**WHAT THE TASK ASKS**
Write out exactly the lines below from the one containing "The height and" to the last, both ends kept, and nothing more; skip all pictures.

**RECORDS TO USE**
□ □ □

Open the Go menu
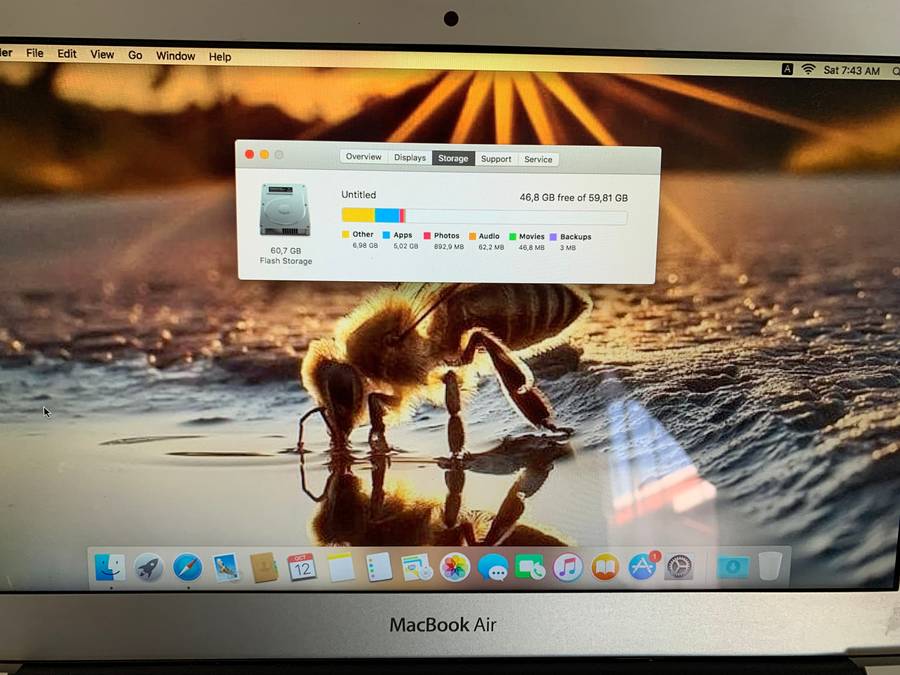900x675 pixels. 135,55
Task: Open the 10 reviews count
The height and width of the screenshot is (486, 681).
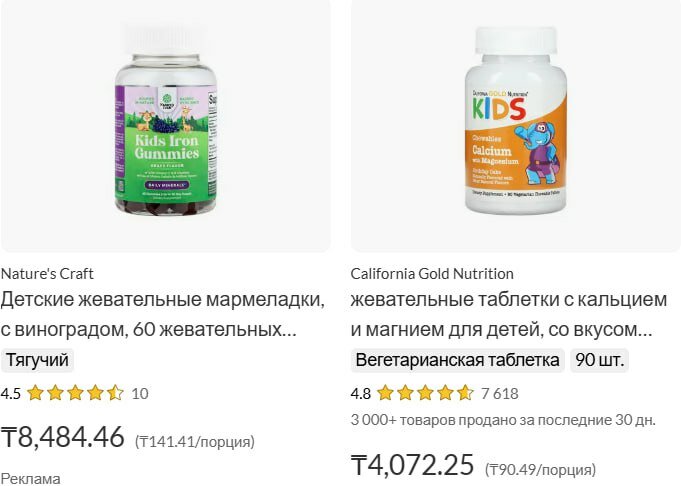Action: point(140,393)
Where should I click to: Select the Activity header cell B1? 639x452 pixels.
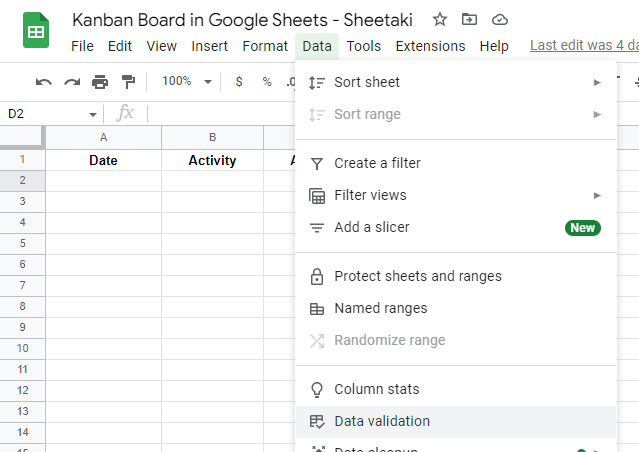[212, 160]
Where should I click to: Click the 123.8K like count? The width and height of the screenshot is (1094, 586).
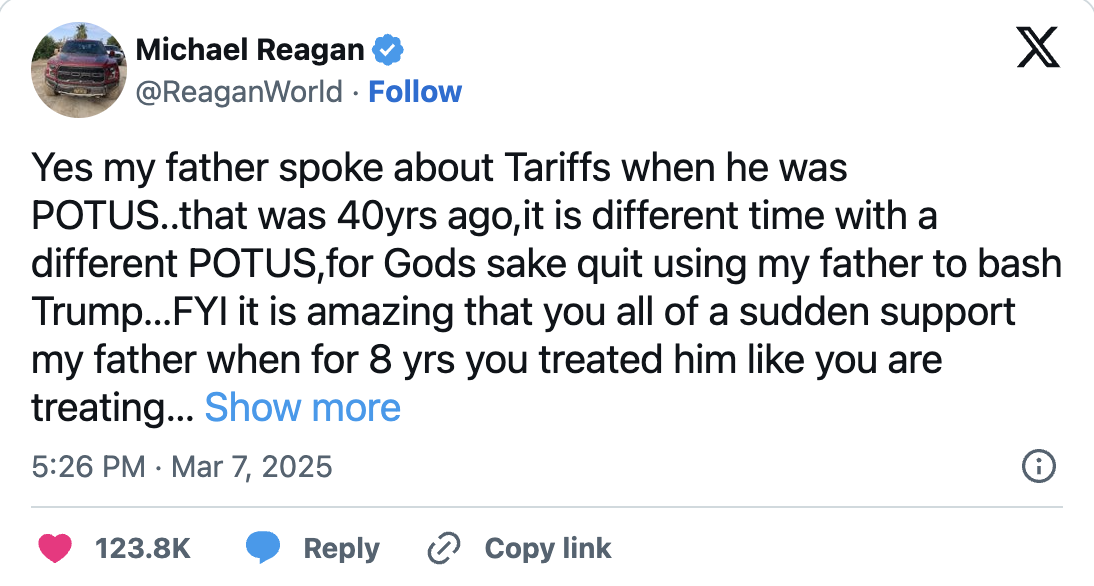pos(142,548)
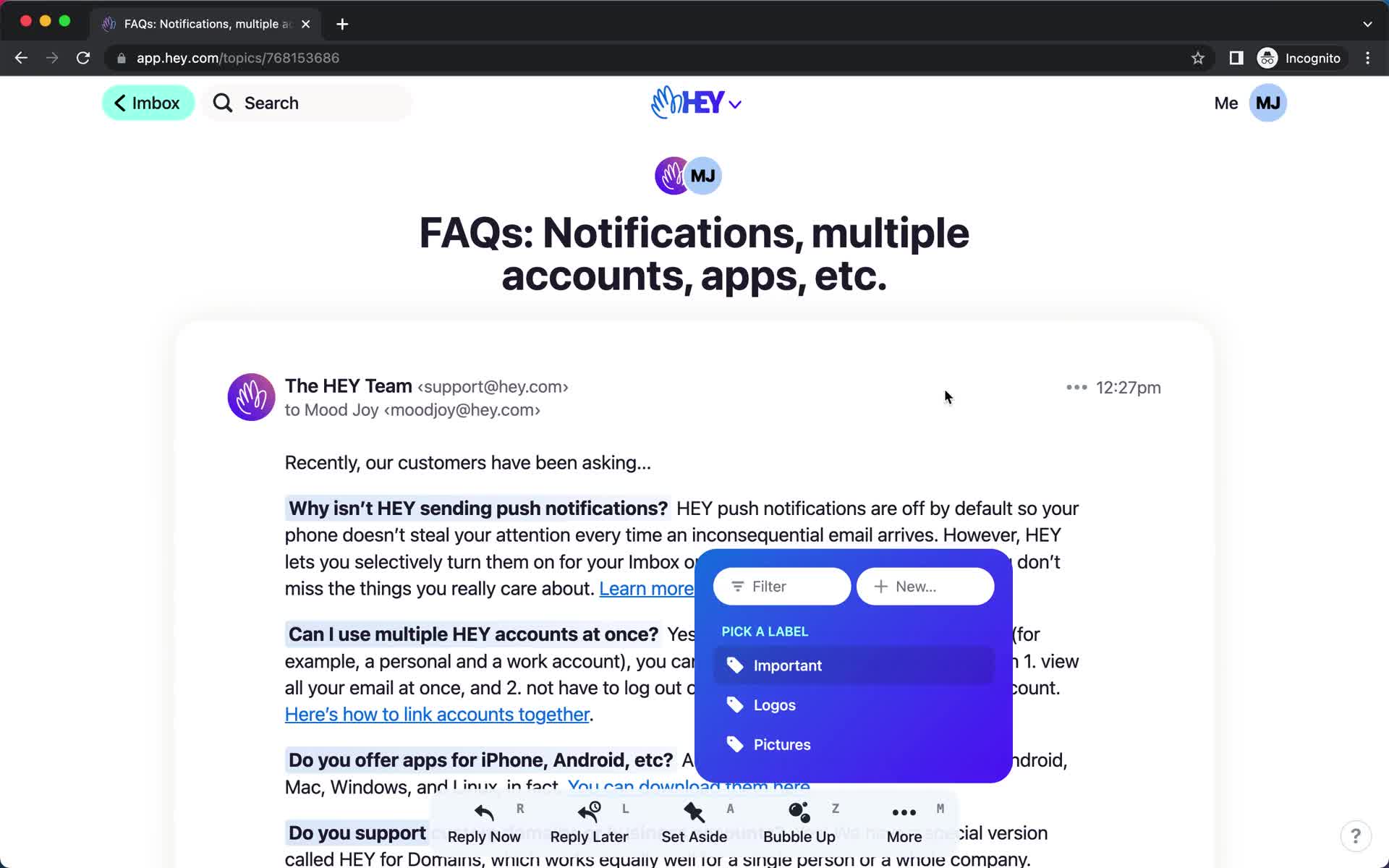This screenshot has height=868, width=1389.
Task: Click the HEY Inbox back arrow icon
Action: pyautogui.click(x=119, y=103)
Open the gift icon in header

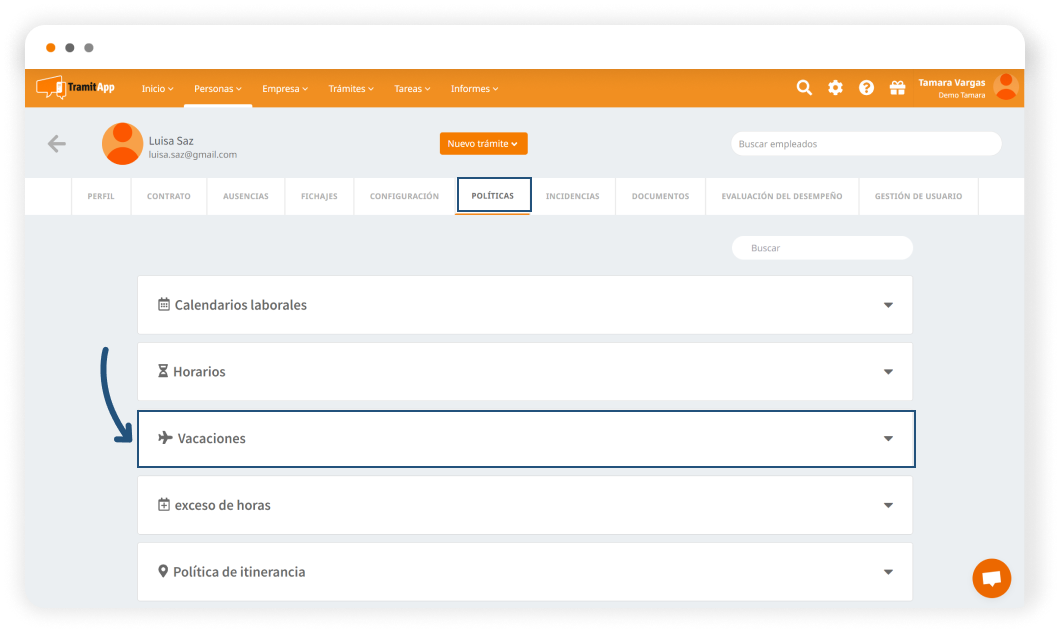point(897,88)
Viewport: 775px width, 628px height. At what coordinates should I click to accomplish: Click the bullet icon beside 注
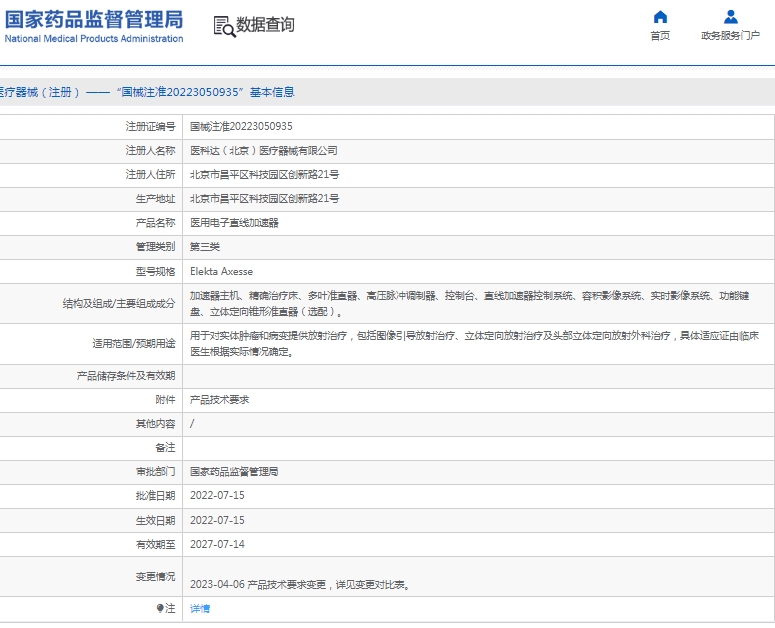click(x=160, y=608)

□ □ □

**RESPONSE TO THIS EXERCISE**
The height and width of the screenshot is (486, 681).
Action: point(140,393)
Where should I click to: Select the Activity header cell B1? 639x452 pixels.
[212, 160]
Where should I click to: Click the 123.8K like count? The width and height of the screenshot is (1094, 586).
pos(142,548)
This screenshot has height=868, width=1389.
Task: Click the HEY Inbox back arrow icon
Action: pyautogui.click(x=119, y=103)
Open the gift icon in header

point(897,88)
Viewport: 775px width, 628px height. At what coordinates should I click to accomplish: Click the bullet icon beside 注
click(x=160, y=608)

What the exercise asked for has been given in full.